Page extract:
────────────────
The Big Programming Thread - Page 877

Prev 1 875 876 877 878 879 1031 Next

Thread Rules
1. This is not a "do my homework for me" thread. If you have specific questions, ask, but don't post an assignment or homework problem and expect an exact solution.
2. No recruiting for your cockamamie projects (you won't replace facebook with 3 dudes you found on the internet and $20)
3. If you can't articulate why a language is bad, don't start slinging shit about it. Just remember that nothing is worse than making CSS IE6 compatible.
4. Use [code] tags to format code blocks.

Manit0u

Poland17243 Posts

April 26 2017 03:55 GMT

#17521

This definitely gets me closer. I'll still need to figure out some more stuff (obviously, the system is a bit more complex than that, with different queues, pipelines, engines, multiple statuses like rejected, blocked etc. and I need to scope it out properly).

Acrofales

Spain17970 Posts

April 26 2017 10:34 GMT

#17522

On April 26 2017 12:55 Manit0u wrote:
This definitely gets me closer. I'll still need to figure out some more stuff (obviously, the system is a bit more complex than that, with different queues, pipelines, engines, multiple statuses like rejected, blocked etc. and I need to scope it out properly).

If that's the case is it really worth doin in SQL?
────────────────
Stated task 1:
According to the programming thread's rules, what should be used to format code blocks?
Stated task 2:
Echo the part of the records that opens with the line containing "Given: Click the Jeff Johnson display name" and runs to the end of the records, leaving out the pictures.
The programming thread and the records are separate material.
────────────────
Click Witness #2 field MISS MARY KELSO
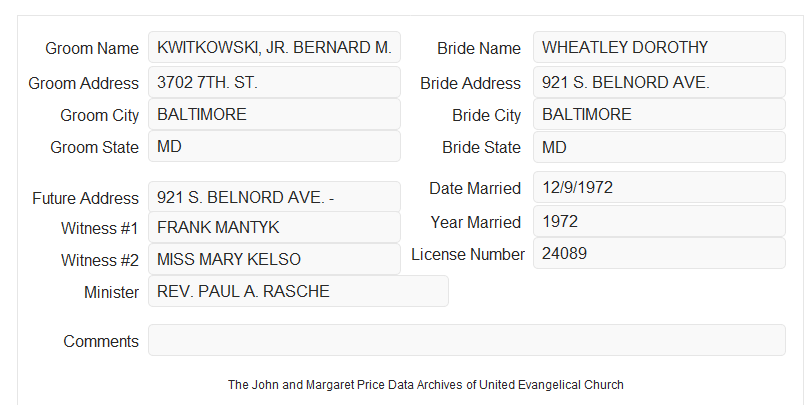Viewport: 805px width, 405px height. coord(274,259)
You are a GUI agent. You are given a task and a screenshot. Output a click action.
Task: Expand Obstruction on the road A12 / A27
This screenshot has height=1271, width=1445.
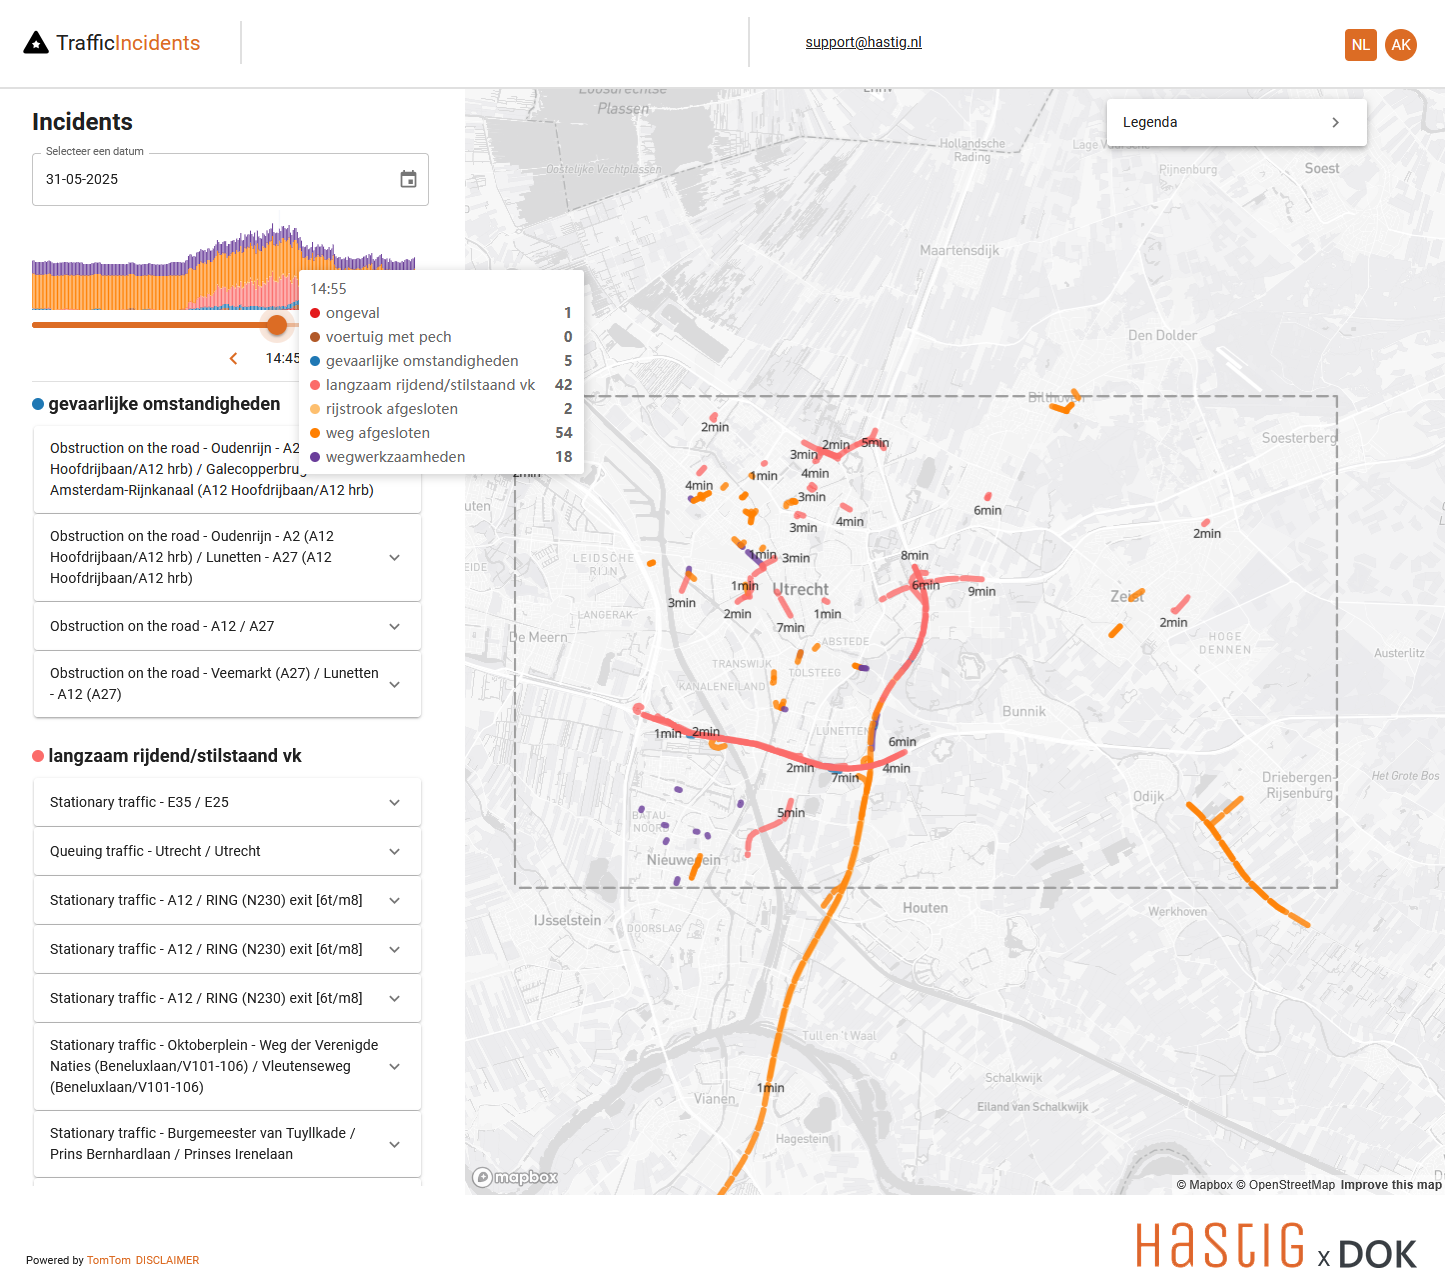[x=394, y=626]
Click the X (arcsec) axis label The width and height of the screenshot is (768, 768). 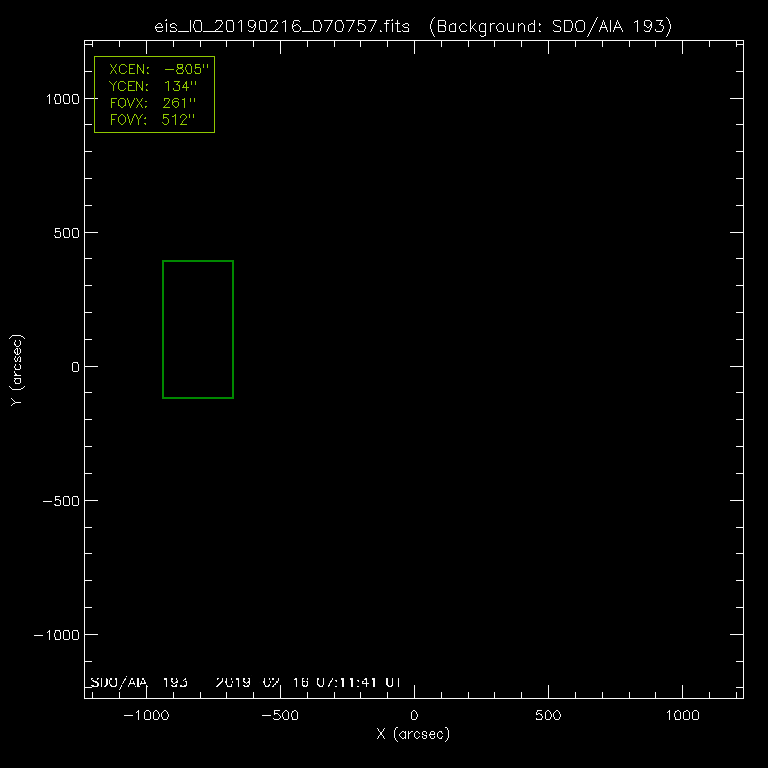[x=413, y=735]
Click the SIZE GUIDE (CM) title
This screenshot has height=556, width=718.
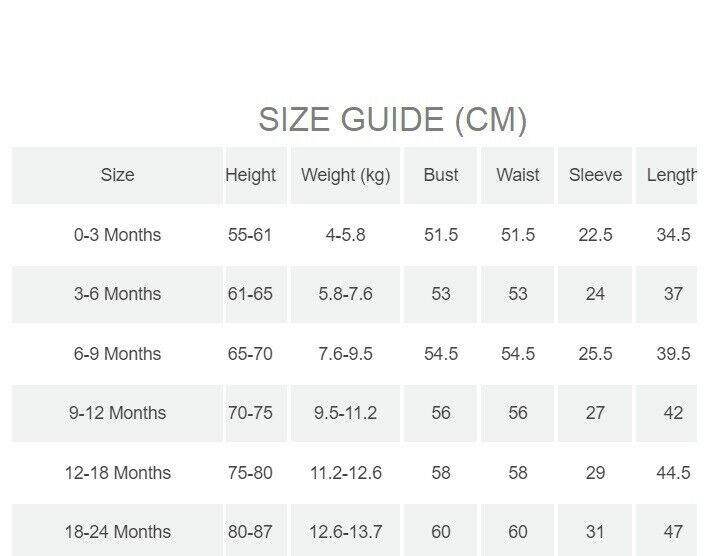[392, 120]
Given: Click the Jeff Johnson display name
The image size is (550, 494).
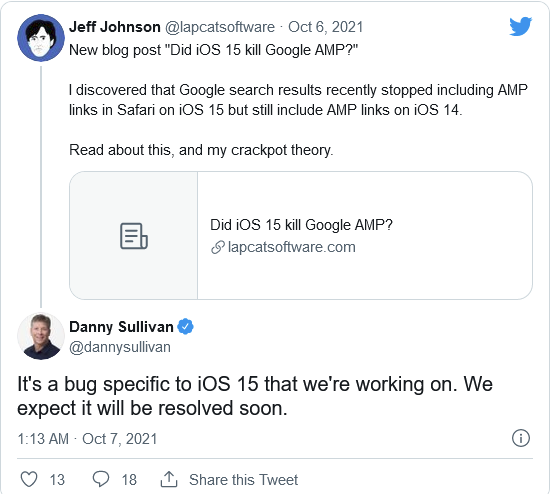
────────────────
Full output 1:
[code] tags

Full output 2:
Given: Click the Jeff Johnson display name
The image size is (550, 494).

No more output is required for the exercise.